12

To my surprise, I cannot find a comparison of these products using open source OpenCL benchmark suites, such as rodinia and SHOC. Such a comparison could be more interesting than comparisons of theoretical peak performance, or of performance in simple matrix multiplication kernels, which I have been able to find.

Does anyone know where such results might be available? Failing that, do any stack overflow users have access to one or both products, and the time and inclination to run the benchmarks and share the results? Results for any of the versions of either card would be interesting.

Boppity Bop
  • 9,613
  • 13
  • 72
  • 151
Matt
  • 569
  • 1
  • 4
  • 16
  • Does Xeon Phi support OpenCL yet? I haven't seen any announcements. Plus, I'd expect Xeon Phi to be really slow because its architecture is better suited to message passing applications. – Tim Child Jan 19 '13 at 03:24
  • @Tim Xeon Phi does support OpenCL, though it's still in beta phase: http://software.intel.com/en-us/vcsource/tools/opencl-sdk-xe – Oak Jan 19 '13 at 11:26
  • 4
    I have access to both at my work place.
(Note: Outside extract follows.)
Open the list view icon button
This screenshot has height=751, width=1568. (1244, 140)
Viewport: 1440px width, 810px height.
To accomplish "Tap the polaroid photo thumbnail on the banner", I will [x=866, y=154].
Are you looking for opencl performance on k20 or the cuda performance ? – Pavan Yalamanchili Jan 19 '13 at 19:56
  • It would be quite interesing to compare the OpenCL performance on the rodinia benchmarks on Xeon Phi with the results for both sets of benchmarks on Tesla. – Matt Jan 19 '13 at 20:05
  • 1
    Building them is becoming more of a pain for me on the weekend (not playing nice with cuda 5.0). I will try to get back later this week. – Pavan Yalamanchili Jan 19 '13 at 20:27
  • 1
    @Pavan Have you had time to run the benchmarks on Xeon Phi? (I think not benchmarking CUDA is fine.) – Aleksandr Dubinsky Feb 16 '13 at 10:36

4 Answers4

7

CLBenchmark.com now has some results for the Xeon Phi, and a complete set for the K20c.

Here is a side-by-side comparison.

Oak
  • 26,231
  • 8
  • 93
  • 152
Matt
  • 569
  • 1
  • 4
  • 16
5

Here is a comparison of the Xeon Phi with a GTX Titan.

http://clbenchmark.com/compare.jsp?config_0=14470292&config_1=15887974

The Xeon Phi basically gets completely destroyed in 10/12 benchmarks and is on par for the other 2. So the 300 watt 22 nm Phi part does not far well against the 250 watt 28 nm GPU.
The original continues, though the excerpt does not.